When a market hits the doldrums, companies often have way more product in inventory than anyone can sell. As a result, organizations fracture, silos worsen and chaos ensues.
As a marketer, you’re not alone if you feel stuck in the middle. Top executives tell you to take some action. The sales force chases anything and everything to make their numbers. While your marketing initiatives take a long view, everyone else at the company seems to be playing the short game.
In this situation, marketing is often targeted with increased pressure, impossible questions and headcount reductions. You probably won’t have the same tools you had before, especially when it comes to budget. No budget for new media partnerships. No budget for new creative. No budget for market research.
Wow. Take a breath. I feel your pain. Now . . .
What, exactly, can you as marketer do to overcome a downturn? The answer is simple.
Yes, you read that correctly. Marketing has to market. In the purest sense of the word.
Remember, it’s called “marketing” for a reason — because it’s about the market. It’s always about what the market wants to buy, not what you have to sell. That’s why companies — good ones —evolve from a product company (if you build it they will come), to a sales company (we have this stuff, now we should sell it), to a marketing company (let’s build and sell what the market actually wants).
As a marketer, you can go from goat to hero by taking a hard-core business approach to marketing that will boost your internal credibility and help your brand grow share during the downturn.
Gaining share in a down market — it can be done!
Two dynamics appear in a down market:
- Customers want to buy less, and
- Customers want a different mix of what they buy
Truly successful companies know how to manage these dynamics. If you can grow your business relative to competitors during the most competitive time, it’s a win for you and a loss for them. Share, not volume, is the key performance metric when the market dips.
A company that focuses on share gains will minimizes losses in volume and profit by growing share of the volume that is there. And it maintains margins above the industry by offering what the market actually wants rather than dumping low-demand goods. The results are higher profits, lower inventories and financial returns that give the company a clear competitive advantage. Increased share and better margins in a down market equate to true competitive success.
And that takes good marketing.
Five steps to win share in a down market
There are five actions you as a marketer can take to grow share and increase margins to win in a down market:
- Understand the market better than ever.
- Segment customers and products mercilessly.
- Maintain support to the buying segments.

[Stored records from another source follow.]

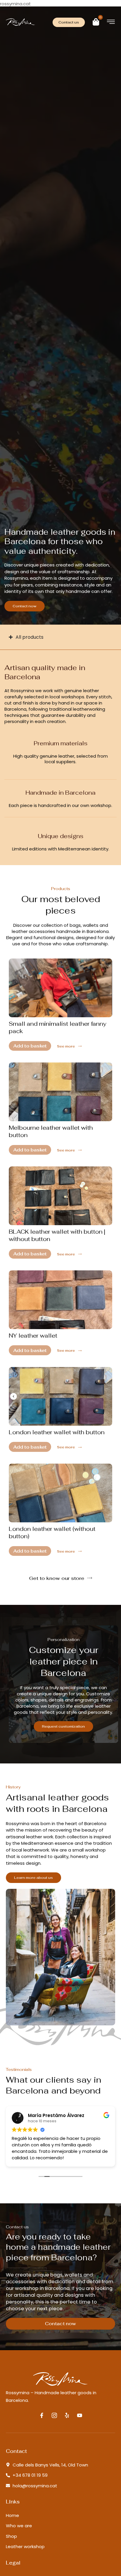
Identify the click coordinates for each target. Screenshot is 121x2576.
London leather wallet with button (57, 1432)
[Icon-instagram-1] (54, 2415)
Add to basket (30, 1046)
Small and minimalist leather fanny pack (57, 1027)
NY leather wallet (33, 1335)
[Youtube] (79, 2415)
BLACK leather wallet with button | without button (57, 1235)
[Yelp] (67, 2415)
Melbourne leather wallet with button (51, 1131)
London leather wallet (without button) (52, 1532)
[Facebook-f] (41, 2415)
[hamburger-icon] (110, 23)
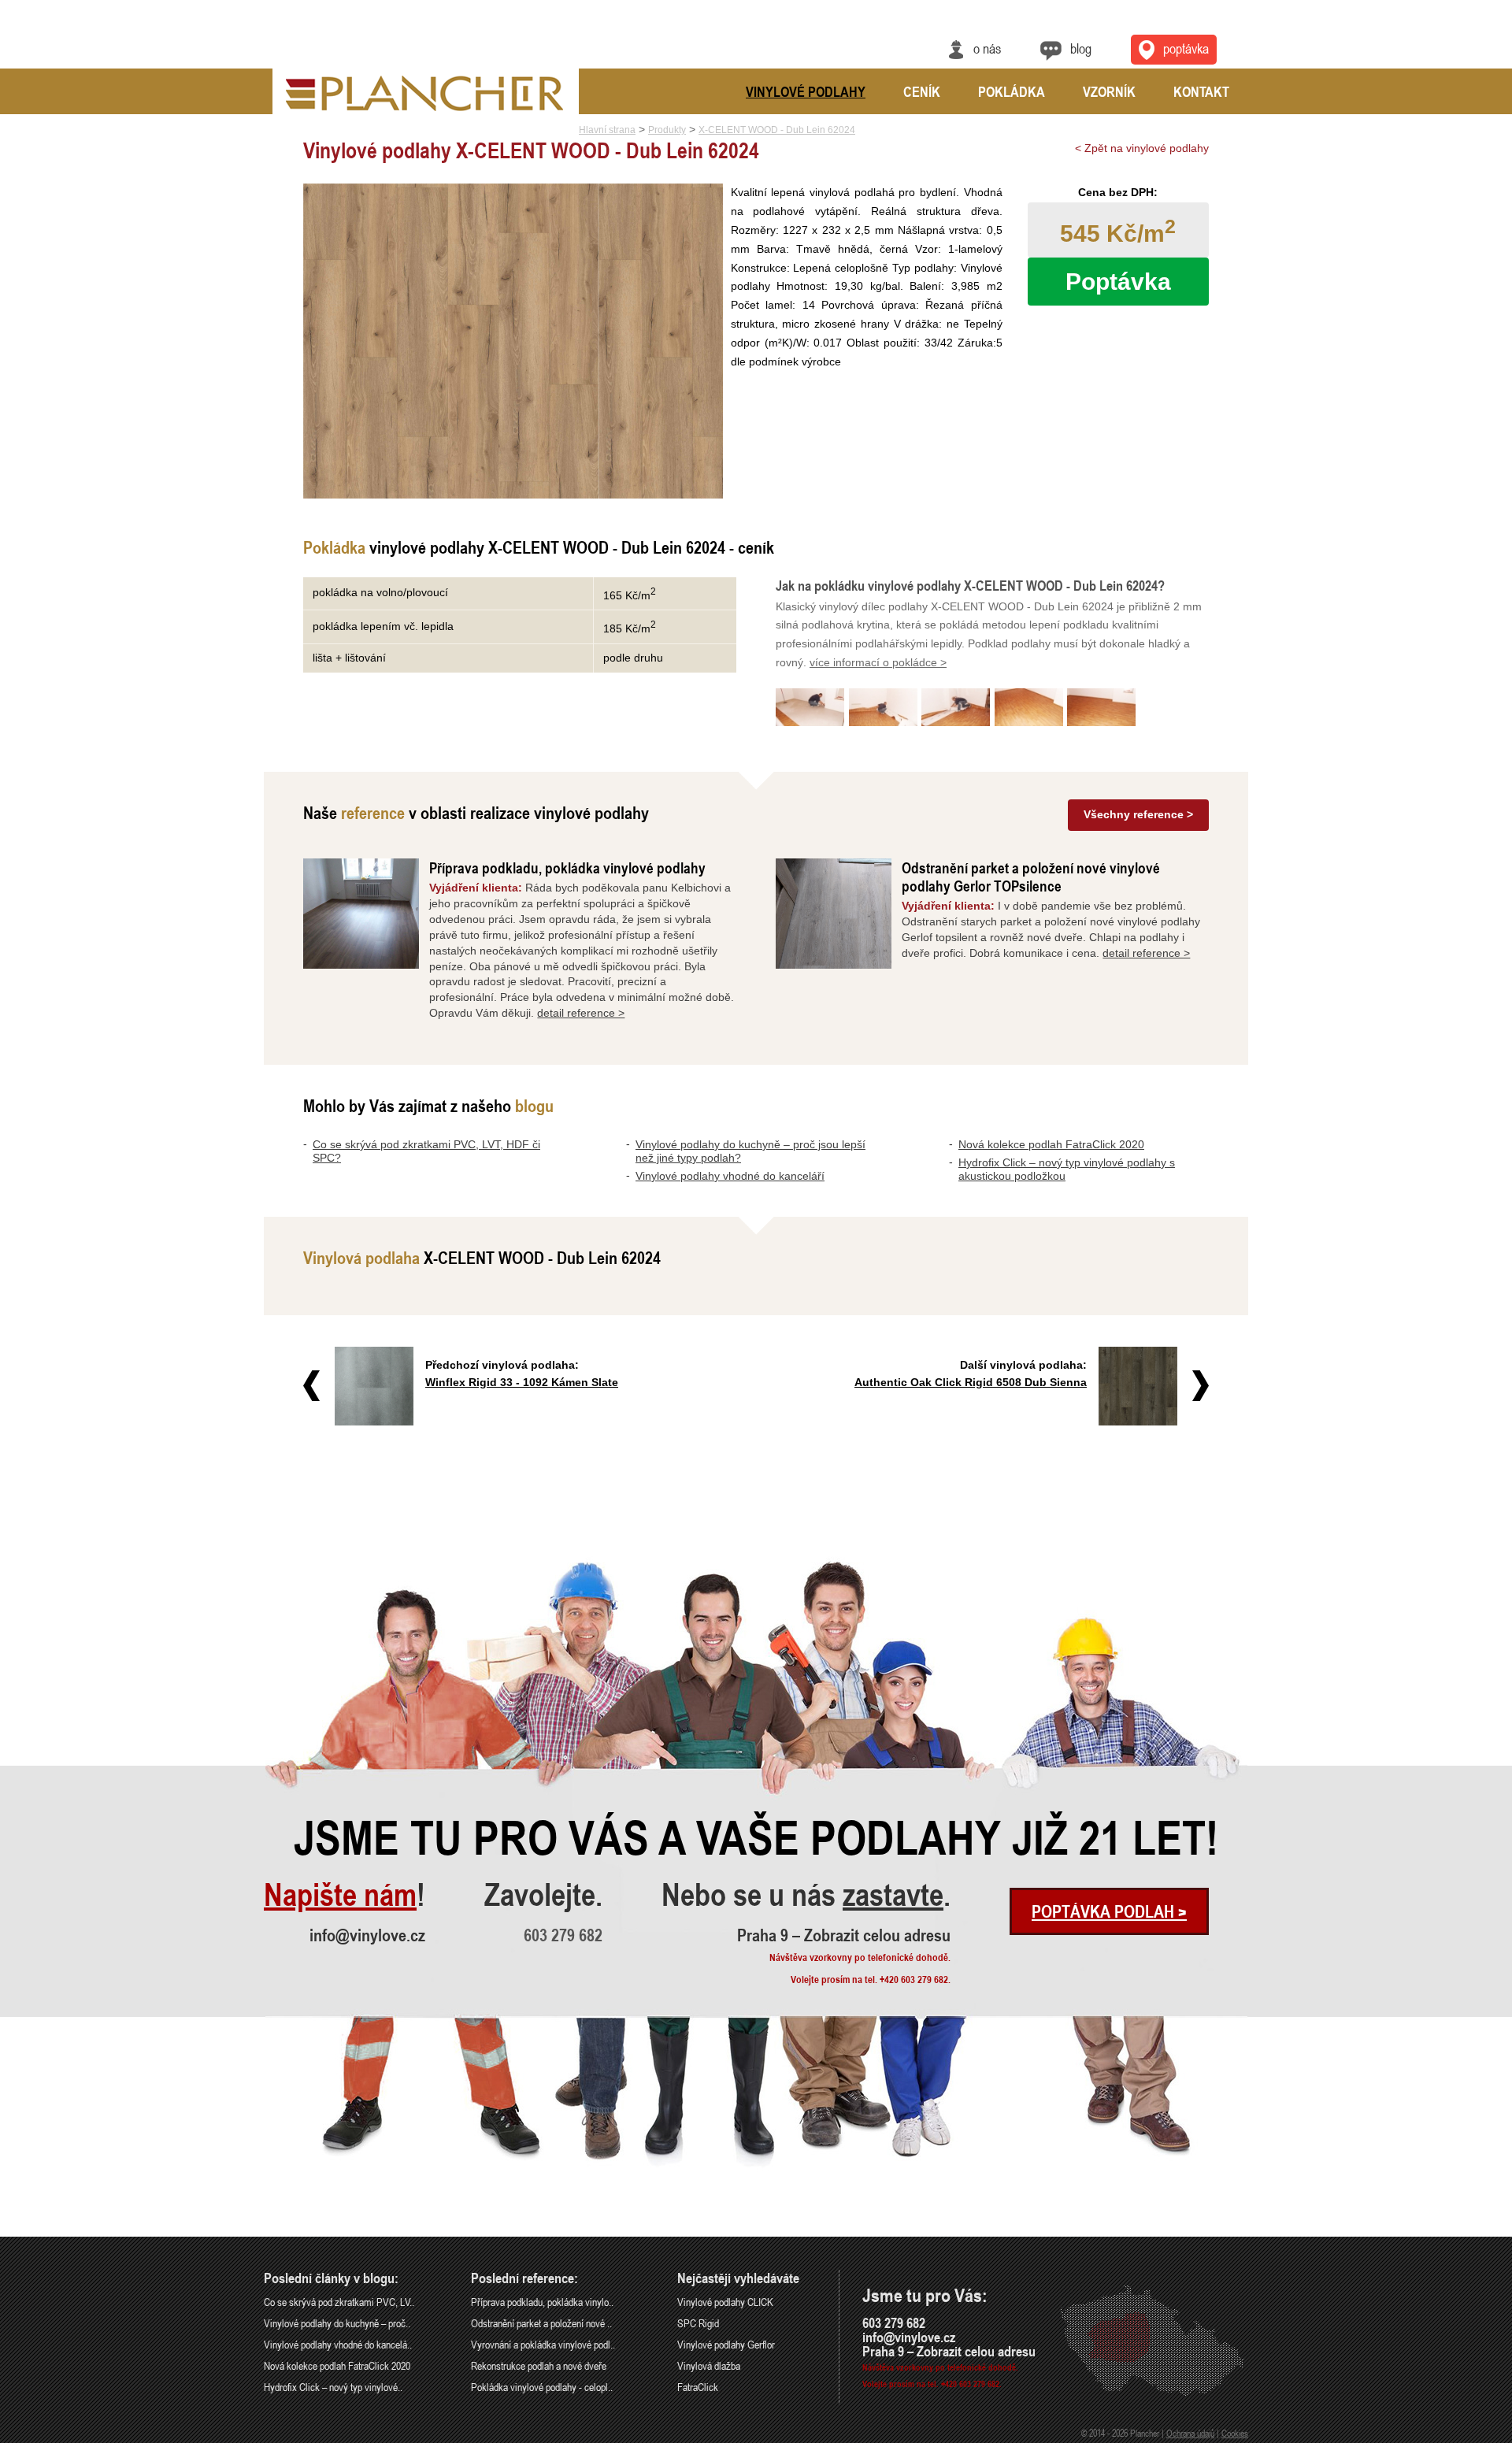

- Shift focus for the nonbuying segment.
- Produce what the market is buying.
For more detail on these guiding principles, download our free e-book From Adversity to Advantage: 5 Things a Marketer Should Do to Win in a Down Market.
Go for the win-win!
Remember, the benefits of growing share in tough times are double what they are in an up market, because when the competitors don’t do those things, they lose twice. They lose both volume and margin, and they lose market share. Share is more than a number — it also represents crucial brand visibility and relevance in the market.
Success in a down market has many faces. Lower inventories of low-demand goods. Higher inventories of in-demand goods. Lower discounts. Higher margins. Higher sales to buying customers. Appropriately lower sales to nonbuying customers. Market share growth within the buying segment and within the market as a whole. In other words, marketing nirvana is actually within your reach.